### What is required
Once you have checked each line below for the word "agent", give the number of lines that have it and nothing further.
[[ Data supplied, beginning ]]
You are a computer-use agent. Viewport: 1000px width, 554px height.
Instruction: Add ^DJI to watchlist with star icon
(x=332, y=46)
[[ Data supplied, end ]]
[[ Data supplied, beginning ]]
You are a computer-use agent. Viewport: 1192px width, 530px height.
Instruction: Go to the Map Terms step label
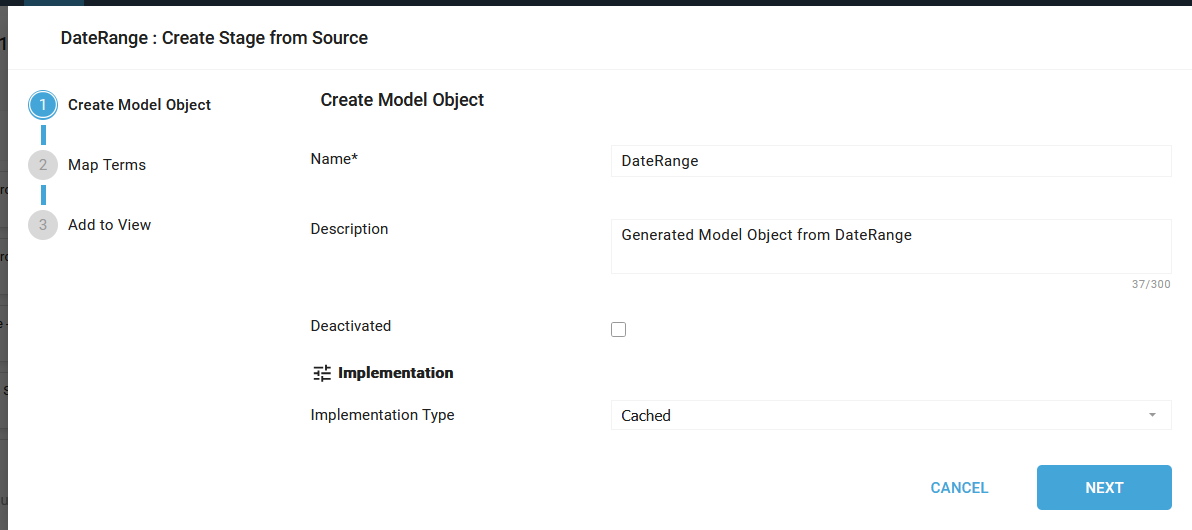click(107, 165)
[[ Data supplied, end ]]
### The completed task
2